Снова заговорила ведущая: «А мы напоминаем о мерах предосторожности и воспитательных работах, которые необходимо проводить со своими детьми, а именно…» – дальше слушать я не стал, а лишь снова поднял взгляд на маму. Она, все так же смотрела на меня.

– Саш… ведь это я тело обнаружила. Я спустилась соли попросить. Постучала, а дверь открыта. Захожу, смотрю, а он на полу. Зубной протез рядом лежит, а у самого рот открыт. Я присмотрелась… а у зубы у него… острые… словно он их напильником затачивал…

Тетрадь, найденная при обыске в квартире №...

Сегодня умерла наша мама. Прямо на диване, где лежала. Она мучилась сильно, бедная моя мамочка. Я смогла помыть её и переодеть в сухое, потом пришли люди из службы социальных похорон, забрали маму хоронить. Я хотела чтобы Сашуля тоже пошёл на кладбище, но не смогла заставить подняться его с кровати. Он очень толстый и всё время лежит и ест. Сашуля болеет, мама всегда говорила, что его надо жалеть, кормить и ухаживать за ним. У него отставание в развитии, он плохо понимает что происходит вокруг.

Сейчас только пришла с кладбища, много плакала - мы с Сашулей остались совсем одни. Надеюсь, что справлюсь сама, ведь попросить некого - соседей у нас нет рядом, дом старый, все уехали. Пошла готовить - Сашуля просит кушать, он всегда много кушает и спит, теперь только мне ухаживать за ним, я его жалею.

Очень болят ноги. Из магазина шла очень долго - устала сильно, отдыхала на каждой лавочке.

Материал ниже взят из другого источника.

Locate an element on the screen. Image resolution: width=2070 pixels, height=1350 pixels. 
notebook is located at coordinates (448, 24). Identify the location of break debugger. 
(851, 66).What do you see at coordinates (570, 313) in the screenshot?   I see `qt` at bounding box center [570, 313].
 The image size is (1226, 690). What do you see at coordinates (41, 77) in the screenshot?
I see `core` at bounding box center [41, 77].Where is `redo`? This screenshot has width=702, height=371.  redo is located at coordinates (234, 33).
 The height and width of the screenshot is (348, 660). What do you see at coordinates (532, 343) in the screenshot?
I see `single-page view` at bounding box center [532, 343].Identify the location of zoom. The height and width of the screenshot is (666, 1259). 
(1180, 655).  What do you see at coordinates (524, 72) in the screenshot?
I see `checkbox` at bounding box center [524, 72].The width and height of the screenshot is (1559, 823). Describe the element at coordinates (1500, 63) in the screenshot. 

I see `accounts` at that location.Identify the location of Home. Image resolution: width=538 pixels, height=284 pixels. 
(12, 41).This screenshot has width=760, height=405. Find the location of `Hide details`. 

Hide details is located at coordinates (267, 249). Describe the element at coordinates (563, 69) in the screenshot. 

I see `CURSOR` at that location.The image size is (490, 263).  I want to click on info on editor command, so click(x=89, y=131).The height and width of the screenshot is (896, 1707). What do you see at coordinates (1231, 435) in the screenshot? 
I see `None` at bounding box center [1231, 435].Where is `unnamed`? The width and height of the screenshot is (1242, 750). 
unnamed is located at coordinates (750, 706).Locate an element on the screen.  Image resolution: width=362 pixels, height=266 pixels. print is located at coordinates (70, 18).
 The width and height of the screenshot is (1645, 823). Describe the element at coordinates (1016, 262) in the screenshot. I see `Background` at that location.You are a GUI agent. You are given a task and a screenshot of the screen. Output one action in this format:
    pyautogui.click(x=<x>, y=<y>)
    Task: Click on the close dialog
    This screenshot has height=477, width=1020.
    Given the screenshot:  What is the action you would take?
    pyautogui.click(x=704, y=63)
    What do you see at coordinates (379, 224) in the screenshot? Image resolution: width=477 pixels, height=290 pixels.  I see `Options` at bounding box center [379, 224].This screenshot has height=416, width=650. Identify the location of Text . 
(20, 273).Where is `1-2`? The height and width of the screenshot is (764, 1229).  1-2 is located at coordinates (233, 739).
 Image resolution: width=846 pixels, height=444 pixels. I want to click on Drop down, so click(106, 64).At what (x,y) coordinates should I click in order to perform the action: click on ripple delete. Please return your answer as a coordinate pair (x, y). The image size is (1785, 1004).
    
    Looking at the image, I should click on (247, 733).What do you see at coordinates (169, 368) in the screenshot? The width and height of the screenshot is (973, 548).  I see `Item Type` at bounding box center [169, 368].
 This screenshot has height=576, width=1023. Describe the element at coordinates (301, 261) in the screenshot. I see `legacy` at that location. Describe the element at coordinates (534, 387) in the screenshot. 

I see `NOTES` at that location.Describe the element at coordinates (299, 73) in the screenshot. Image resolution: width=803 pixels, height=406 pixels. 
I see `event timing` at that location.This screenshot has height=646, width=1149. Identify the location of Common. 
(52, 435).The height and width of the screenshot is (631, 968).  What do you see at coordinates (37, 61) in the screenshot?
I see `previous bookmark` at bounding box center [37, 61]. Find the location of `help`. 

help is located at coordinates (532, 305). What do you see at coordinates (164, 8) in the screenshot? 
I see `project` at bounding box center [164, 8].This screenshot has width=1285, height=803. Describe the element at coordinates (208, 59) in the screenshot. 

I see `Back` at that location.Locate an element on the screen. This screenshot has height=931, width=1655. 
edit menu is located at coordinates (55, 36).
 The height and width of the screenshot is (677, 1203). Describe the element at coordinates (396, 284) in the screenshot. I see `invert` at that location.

Пришла домой - Сашуля уже плачет: когда он не кушает долго, плачет, хотя я только недавно его кормила.

Только прилегла отдохнуть - Сашуля ест очень много, устаю готовить. Посплю пока...

Страницы вырваны.

У меня нет больше сил ходить и кормить его, а он хочет есть постоянно, я боюсь его, он приходит ночью и дышит в дверь и постоянно скулит, что хочет есть. Ноги меня почти не слушаются и нет сил дойти до туалета, мне страшно и помочь некому. Я очень хочу пить, но воды нет в комнате, а Сашуля хочет кушать и сторожит меня в коридоре. Он думает, что я прячу еду от него, но еды просто нет, последнюю пачку макарон он сгрыз сухими...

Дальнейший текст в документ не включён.